◆ **WORK TO BE COMPLETED**
Return each line of the records below that contains the word "Switch".

◆ **EXERCISE INPUT**

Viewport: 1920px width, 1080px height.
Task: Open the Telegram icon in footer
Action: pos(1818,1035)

* * *

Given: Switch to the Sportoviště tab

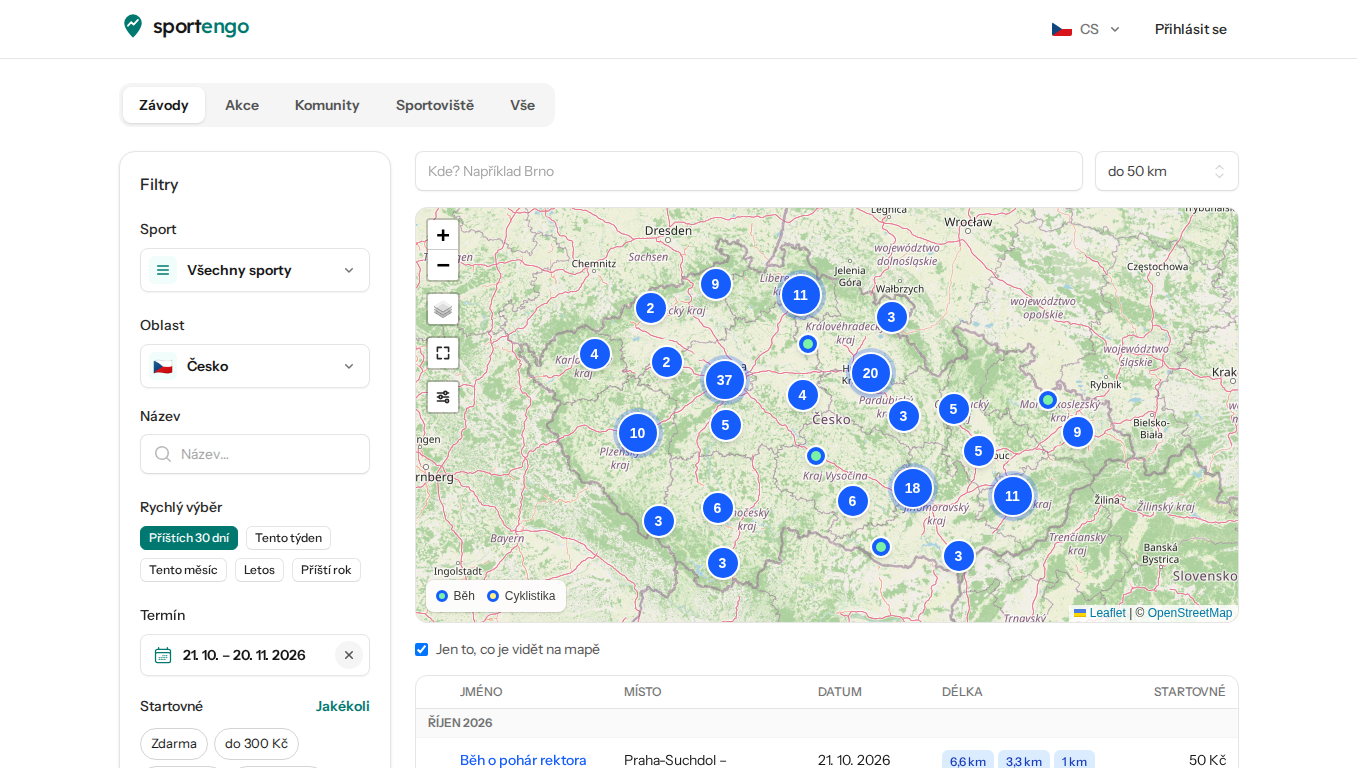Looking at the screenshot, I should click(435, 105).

◆ **SOLUTION TO THE PROBLEM**
Given: Switch to the Sportoviště tab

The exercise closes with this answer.